> _Text block_
--- --- ---

By

Chris Fialko

January 11, 2010, 10:54 p.m.
A few moments ago, the lead headline on NYTimes.com was: New Jersey Lawmakers Pass Medical Marijuana Bill.

Which reminded me that the irrepressible Nick Mackey, who caused all kinds of controversy in Charlotte a few years ago when he won and then lost the Sheriff’s job, is now in the North Carolina State House (District 99), and that last year he co-sponsored a Medical Marijuana bill. If it got any media attention in Charlotte, I missed it. (You can read the bill here.) In fact, I didn’t know about the bill until I saw Mackey at a PAC fundraiser last month, and he mentioned it.

Now I don’t know whether the Medical Marijuana bill in New Jersey, or the one in North Carolina are good ideas. But as a criminal defense lawyer for the last 17 years, here are some comments I can make:

  • Off the record, some DEA agents and drug task force officers say that they wish small user amounts of marijuana would be legalized. This would cause the powers that be to tell the agents to quit chasing marijuana traffickers, and instead concentrate on the drugs that are a growing scourge in our area: heroin and methamphetamine.

--- --- ---

> _Task instructions_
1. In the medical marijuana post, which North Carolina State House district is Nick Mackey said to represent?
2. Carry on the medical marijuana post from its final sentence.

> _Entries provided_
--- --- ---

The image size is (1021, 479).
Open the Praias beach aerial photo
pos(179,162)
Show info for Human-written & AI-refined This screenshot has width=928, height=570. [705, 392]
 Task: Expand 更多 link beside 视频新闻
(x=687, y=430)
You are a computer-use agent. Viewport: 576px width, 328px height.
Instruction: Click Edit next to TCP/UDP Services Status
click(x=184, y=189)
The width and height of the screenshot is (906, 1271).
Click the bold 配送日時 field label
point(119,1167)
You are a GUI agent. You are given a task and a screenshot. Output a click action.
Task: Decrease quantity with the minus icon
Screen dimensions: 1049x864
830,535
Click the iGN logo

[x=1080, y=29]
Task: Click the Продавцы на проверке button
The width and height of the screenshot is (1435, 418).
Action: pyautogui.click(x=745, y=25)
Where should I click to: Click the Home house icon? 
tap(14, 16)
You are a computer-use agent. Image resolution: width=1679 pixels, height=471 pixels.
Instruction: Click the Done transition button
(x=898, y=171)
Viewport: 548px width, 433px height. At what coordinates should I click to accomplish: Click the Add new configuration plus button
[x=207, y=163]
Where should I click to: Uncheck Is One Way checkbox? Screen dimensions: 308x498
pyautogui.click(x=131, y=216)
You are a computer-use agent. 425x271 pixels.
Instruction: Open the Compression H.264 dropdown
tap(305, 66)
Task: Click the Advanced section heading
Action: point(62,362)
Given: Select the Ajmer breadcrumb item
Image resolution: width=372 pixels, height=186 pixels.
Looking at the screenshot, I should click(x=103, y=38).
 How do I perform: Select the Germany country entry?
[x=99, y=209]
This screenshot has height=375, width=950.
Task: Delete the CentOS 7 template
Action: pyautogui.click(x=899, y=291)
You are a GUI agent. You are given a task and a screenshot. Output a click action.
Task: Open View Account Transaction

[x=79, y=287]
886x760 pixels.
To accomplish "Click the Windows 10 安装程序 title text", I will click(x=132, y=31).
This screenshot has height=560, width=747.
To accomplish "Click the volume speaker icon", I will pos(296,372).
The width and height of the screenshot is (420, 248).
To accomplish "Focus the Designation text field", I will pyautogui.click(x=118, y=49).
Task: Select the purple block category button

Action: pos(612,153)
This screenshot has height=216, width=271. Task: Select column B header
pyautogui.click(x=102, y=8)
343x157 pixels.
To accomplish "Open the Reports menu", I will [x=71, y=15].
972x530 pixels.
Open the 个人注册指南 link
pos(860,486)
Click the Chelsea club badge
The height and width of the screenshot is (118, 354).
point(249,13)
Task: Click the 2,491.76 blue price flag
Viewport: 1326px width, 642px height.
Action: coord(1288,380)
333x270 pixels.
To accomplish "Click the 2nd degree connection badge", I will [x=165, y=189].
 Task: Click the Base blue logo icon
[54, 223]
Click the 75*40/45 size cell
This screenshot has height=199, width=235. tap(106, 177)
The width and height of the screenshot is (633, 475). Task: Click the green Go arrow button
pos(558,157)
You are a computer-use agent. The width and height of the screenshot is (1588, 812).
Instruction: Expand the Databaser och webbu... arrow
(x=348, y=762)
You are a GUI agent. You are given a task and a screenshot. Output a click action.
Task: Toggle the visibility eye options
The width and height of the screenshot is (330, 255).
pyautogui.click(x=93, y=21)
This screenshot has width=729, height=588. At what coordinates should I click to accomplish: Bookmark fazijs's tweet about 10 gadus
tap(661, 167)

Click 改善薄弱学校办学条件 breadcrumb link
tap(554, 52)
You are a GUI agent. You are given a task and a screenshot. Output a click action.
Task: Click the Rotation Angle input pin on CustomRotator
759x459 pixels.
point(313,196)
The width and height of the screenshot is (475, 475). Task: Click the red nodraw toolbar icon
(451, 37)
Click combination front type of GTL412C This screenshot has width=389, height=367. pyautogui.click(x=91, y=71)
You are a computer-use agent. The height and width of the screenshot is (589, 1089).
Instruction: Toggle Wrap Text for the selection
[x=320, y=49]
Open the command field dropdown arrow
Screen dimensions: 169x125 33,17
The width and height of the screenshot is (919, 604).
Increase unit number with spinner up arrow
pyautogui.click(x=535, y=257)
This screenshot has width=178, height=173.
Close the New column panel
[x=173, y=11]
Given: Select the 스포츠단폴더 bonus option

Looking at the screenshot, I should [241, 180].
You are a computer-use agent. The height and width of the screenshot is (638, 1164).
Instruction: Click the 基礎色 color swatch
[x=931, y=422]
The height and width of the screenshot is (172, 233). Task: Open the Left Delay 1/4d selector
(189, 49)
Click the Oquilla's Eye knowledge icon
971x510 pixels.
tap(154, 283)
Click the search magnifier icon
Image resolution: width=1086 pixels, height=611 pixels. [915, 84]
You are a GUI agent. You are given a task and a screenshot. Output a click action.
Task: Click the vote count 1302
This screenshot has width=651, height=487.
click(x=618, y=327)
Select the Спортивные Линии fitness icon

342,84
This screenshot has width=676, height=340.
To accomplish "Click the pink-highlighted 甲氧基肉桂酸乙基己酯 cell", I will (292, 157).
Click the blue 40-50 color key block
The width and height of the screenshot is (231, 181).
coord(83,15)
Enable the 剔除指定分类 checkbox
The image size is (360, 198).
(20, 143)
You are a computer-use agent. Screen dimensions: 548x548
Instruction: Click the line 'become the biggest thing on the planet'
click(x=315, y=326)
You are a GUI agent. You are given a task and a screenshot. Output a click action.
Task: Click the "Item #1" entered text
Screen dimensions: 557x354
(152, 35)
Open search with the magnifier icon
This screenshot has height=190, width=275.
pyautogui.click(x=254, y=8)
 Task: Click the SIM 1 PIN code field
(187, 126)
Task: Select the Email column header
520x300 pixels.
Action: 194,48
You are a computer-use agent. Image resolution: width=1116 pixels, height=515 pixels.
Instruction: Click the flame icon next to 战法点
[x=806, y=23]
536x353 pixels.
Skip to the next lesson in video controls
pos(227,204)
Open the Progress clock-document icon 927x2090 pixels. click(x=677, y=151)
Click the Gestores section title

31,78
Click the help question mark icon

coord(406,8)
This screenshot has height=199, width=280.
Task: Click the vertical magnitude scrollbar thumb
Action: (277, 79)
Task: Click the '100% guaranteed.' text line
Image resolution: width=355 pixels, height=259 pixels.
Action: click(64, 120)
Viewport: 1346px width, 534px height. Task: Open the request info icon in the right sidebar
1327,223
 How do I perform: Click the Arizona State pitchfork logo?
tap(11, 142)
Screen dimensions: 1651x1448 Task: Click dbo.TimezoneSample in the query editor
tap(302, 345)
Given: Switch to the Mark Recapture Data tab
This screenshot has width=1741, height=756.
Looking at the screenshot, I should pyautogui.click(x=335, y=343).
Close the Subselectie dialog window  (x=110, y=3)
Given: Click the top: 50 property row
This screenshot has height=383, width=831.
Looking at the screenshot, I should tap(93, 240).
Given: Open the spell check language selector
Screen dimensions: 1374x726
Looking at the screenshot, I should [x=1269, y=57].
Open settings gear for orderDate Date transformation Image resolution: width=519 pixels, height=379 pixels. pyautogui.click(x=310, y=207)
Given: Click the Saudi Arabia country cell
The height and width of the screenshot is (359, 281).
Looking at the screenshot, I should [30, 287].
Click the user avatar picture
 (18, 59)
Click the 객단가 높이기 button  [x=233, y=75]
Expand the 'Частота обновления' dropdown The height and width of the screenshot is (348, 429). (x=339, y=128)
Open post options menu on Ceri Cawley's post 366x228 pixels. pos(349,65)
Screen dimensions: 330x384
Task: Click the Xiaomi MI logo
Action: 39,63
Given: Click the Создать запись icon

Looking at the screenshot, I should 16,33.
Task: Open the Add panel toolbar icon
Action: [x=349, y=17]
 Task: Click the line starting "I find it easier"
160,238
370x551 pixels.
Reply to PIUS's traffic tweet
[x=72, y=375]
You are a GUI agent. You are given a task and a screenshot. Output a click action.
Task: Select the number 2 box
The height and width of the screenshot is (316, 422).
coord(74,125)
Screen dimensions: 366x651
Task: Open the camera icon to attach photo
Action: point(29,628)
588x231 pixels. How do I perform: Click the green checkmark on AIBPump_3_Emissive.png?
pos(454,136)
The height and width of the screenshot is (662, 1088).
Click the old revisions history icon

--- --- ---

> _Expected outputs_
1. District 99

2.
  • As for this quote from the Times article:
    “Some educators and law enforcement advocates worked doggedly against the proposal, saying the law would make marijuana more readily available and more likely to be abused, and that it would lead to increased drug use by teenagers. ”
    Right. Citations and arrests of teenagers in Charlotte for possession of less than ½ ounce of marijuana (a Class 3 misdemeanor) have been plentiful for many years. In other words, marijuana is now and will always be “readily available” to teenagers. To believe otherwise is silliness.
  • I think medical marijuana or legalization of small amounts of marijuana is an issue that secretly transcends political affiliation. One of the cool things about being a criminal defense lawyer is that people feel free to tell you thoughts they probably don’t tell anyone else. And I’ve had many right-wing, conservative folks nudge me at cocktail parties or other events and in a conspiratorial soft voice say one or more of the following:– “They ought to just legalize marijuana and send the cops after the illegal immigrants.”
    – “The legislature might should legalize it, and tax the hell out of it. Maybe let the ABC stores be the exclusive sellers, and charge 50 cents tax per joint. They’d make so much money I wouldn’t have to pay income taxes anymore!”
    – “Big Pharma doesn’t want marijuana legalized! They know if that happened, all their sales of those anti-anxiety drugs they’re pushing on TV would plummet.”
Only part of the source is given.